Lionel Messi and Cristiano Ronaldo have been hogging the headlines. Why not? After all, they are superstars. No conversation on football is complete without references to two of the greatest players. Their presence in Qatar is even more special since it could be their last World Cup.
How have the two fared? Messi was devastated after Argentina’s loss to Saudi Arabia but delved deep into his bag of tricks to conjure a magical moment to rescue the Albiceleste against Mexico. Ronaldo continued his record-breaking feats, becoming the only player to score in five World Cups by slotting Portugal’s penalty against Ghana.

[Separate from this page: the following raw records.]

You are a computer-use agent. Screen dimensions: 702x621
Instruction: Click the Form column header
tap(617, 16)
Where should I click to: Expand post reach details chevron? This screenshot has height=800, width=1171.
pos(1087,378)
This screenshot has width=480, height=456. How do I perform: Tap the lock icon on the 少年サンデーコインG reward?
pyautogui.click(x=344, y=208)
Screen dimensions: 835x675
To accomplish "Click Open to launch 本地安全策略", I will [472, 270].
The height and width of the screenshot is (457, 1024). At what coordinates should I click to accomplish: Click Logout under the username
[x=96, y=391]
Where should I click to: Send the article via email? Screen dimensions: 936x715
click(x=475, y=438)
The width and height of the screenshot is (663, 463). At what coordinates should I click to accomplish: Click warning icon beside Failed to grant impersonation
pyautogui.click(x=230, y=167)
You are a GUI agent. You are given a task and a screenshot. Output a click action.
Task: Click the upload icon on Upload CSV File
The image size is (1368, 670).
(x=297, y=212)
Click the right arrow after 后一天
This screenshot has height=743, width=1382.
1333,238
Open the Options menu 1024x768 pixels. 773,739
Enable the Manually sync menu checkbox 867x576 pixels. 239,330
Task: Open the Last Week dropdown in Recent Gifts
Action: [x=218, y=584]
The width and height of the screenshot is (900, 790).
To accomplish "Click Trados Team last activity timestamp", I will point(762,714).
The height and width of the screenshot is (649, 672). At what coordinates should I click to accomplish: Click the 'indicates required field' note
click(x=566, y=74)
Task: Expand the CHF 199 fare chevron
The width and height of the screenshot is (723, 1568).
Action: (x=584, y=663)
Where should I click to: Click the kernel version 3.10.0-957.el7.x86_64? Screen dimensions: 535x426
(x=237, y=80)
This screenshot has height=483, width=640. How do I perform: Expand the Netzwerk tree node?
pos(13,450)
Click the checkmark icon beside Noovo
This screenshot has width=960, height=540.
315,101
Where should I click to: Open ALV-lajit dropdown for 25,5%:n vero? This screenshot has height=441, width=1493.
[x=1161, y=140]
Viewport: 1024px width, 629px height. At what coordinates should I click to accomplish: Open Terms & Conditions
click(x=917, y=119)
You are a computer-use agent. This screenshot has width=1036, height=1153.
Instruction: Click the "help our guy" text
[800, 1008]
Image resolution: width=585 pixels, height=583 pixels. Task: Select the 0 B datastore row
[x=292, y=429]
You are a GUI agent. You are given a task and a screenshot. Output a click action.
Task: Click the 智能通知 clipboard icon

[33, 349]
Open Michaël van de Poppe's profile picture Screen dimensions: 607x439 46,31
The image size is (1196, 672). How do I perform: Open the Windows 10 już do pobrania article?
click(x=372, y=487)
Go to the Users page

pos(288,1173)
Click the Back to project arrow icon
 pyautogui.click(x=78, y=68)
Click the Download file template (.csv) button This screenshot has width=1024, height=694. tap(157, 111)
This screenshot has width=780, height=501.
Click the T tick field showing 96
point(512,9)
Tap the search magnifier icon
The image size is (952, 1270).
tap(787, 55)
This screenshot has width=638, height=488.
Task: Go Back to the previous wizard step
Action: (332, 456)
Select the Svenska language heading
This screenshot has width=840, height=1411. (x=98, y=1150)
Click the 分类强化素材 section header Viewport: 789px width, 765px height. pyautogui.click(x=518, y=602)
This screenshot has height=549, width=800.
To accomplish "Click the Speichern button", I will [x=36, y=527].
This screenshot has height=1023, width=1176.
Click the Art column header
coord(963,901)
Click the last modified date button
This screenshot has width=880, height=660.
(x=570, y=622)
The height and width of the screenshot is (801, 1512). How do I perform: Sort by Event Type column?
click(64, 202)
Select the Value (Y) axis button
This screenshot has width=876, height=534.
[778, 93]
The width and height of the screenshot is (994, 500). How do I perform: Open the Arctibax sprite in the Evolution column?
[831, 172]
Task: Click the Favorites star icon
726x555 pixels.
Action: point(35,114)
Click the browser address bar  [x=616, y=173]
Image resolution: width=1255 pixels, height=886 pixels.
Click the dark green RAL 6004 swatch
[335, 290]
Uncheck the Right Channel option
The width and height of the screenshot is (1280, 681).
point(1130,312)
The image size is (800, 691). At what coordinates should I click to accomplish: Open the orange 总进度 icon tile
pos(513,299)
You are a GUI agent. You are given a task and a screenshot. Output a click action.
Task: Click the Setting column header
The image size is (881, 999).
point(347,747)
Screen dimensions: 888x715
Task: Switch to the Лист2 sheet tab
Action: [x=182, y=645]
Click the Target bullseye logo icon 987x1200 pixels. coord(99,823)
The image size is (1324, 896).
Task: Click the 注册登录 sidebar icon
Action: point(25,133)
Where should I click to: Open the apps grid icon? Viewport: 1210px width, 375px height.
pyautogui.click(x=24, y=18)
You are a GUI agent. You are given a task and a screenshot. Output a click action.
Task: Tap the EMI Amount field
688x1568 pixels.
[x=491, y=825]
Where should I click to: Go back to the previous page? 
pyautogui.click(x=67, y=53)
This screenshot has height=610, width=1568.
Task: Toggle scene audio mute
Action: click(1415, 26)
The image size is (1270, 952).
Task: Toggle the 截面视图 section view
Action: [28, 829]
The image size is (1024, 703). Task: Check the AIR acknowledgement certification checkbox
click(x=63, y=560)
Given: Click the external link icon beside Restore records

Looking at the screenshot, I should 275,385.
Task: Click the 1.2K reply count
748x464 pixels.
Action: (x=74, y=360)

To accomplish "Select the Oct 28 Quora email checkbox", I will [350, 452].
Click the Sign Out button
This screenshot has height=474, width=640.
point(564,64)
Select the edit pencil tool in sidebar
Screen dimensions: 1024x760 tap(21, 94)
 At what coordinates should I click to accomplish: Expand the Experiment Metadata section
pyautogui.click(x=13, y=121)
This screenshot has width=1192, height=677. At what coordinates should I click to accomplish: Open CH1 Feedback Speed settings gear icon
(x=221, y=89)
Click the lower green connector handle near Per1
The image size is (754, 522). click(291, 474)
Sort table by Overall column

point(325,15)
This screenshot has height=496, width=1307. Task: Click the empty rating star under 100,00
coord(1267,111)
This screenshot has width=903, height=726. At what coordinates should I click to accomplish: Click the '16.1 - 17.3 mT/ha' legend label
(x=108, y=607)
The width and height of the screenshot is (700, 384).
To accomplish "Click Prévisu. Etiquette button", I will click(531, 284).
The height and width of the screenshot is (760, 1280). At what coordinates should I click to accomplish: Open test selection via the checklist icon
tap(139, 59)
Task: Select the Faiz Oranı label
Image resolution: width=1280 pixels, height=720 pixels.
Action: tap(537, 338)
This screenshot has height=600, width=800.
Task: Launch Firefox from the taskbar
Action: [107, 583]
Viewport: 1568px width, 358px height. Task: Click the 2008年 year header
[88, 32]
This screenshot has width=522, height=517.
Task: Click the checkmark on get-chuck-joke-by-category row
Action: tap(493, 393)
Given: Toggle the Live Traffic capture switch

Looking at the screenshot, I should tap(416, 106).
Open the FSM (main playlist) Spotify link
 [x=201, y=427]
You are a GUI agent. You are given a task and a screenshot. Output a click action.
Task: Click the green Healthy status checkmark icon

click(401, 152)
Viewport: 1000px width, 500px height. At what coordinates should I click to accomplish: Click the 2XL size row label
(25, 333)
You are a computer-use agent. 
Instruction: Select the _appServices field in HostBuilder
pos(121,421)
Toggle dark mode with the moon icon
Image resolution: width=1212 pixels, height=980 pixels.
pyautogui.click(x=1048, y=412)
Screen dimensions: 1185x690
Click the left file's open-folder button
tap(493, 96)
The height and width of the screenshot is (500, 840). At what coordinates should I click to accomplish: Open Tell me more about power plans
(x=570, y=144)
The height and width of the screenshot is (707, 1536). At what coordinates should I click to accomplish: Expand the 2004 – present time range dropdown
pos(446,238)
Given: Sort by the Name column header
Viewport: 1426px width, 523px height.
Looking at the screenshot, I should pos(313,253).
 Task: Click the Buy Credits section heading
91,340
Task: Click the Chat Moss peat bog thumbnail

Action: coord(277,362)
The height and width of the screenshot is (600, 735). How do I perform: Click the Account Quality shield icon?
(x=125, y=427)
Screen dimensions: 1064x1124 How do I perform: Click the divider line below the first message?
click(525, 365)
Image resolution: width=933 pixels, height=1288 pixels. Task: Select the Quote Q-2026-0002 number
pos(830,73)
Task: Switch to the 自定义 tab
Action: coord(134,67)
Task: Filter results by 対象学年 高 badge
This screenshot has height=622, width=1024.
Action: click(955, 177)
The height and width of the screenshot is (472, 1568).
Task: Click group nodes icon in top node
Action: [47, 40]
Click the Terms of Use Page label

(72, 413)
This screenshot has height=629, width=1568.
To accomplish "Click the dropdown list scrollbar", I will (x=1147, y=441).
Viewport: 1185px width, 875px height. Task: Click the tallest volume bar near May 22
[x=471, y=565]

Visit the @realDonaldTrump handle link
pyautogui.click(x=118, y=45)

It helped the duo remain in the news, but the two have been below their best. Messi shows up in the rival box only sporadically, a poor reflection on the man who used to harass rival defences regularly with his skill and trickery. The Argentine captain was largely missing against Saudi Arabia, barring that sumptuous penalty kick.
The pattern continued against Mexico for an hour before that stroke of genius. Messi soon followed it up with a perfect pass for Enzo Fernandes to uncork a sparkling curler. The No. 10 will need to produce more such moments if Argentina have to progress deep into the tournament.
Has Ronaldo slowed down?
Portugal have no such worries. They are not totally reliant on Ronaldo. He may be their talisman, but the Portuguese have Joao Felix, Rafael Leao, Bruno Fernandes, Bernado Silva and Joao Cancelo to lift the team out of tricky situations. At times, it felt as if Ronaldo was weighing them down.
The star’s skills may be intact, but he’s definitely slower, costing Portugal pace in the attack. The presence of speedy Leao makes up for it, and Felix has been on target. Maybe, Ronaldo will lift his game in the knockout phase. Even without his superb finishing, Portugal will have Ronaldo in the starting eleven simply because the sight of CR7 is enough to strike fear in the hearts of rivals.
Neymar, who insists that Qatar World Cup will be his international swansong, had to hobble off with an ankle injury. He’s Brazil’s superstar, and his absence may have a more psychological effect on the team and their rivals. But the Selecao have such a reservoir of fearsome talent that Neymar will hardly be missed.
Luis Suarez is a pale shadow of the incredible poacher. His movements are sluggish, and predatory instincts have dulled with age. Not so much for his Uruguayan teammate Edinson Cavani, who still can terrorise defences.
Son Heung-min too has struggled to make an impact. Coming off an eye-socket injury wearing a mask, he was not incisive in South Korea’s clash with Uruguay. Son has to reproduce his form at Tottenham Hotspurs if South Korea have to qualify from the group stage.
Mbappe is the French shooting star
That brings us to Kylian Mbappe. The French forward is no longer the teenager who announced his arrival at the 2018 World Cup by scoring twice against Argentina — a feat that put him in the august company of Pele. At 23, Mbappe continues to find the net with frightening ease. His two goals against Denmark tied him with another of Pele’s records for most World Cup goals (7) before turning 24.
France haven’t missed the 2022 Ballon d’Or winner Karim Benzema’s clinical finishing as Mbappe continues to find the mark. Even Olivier Giroud’s patchy form is forgotten, while Antoine Griezman continues to revel in a withdrawn role.
Mbappe’s presence at the head of the French attack evokes images of Messi and Ronaldo at their peak. Each time he gets the ball, there’s an expectation of a goal. Mbappe’s electric heels help him speed past defences, while his power and precision off either feet have fetched goals with astounding regularity.
It’s fast turning out to be Mbappe’s World Cup. These are early days, but if the Frenchman can continue to score at this pace, France would become the first team to defend the World Cup since Brazil in 1962.
Kylian Mbappe is the name. 10 is his number. Keep your eyes peeled.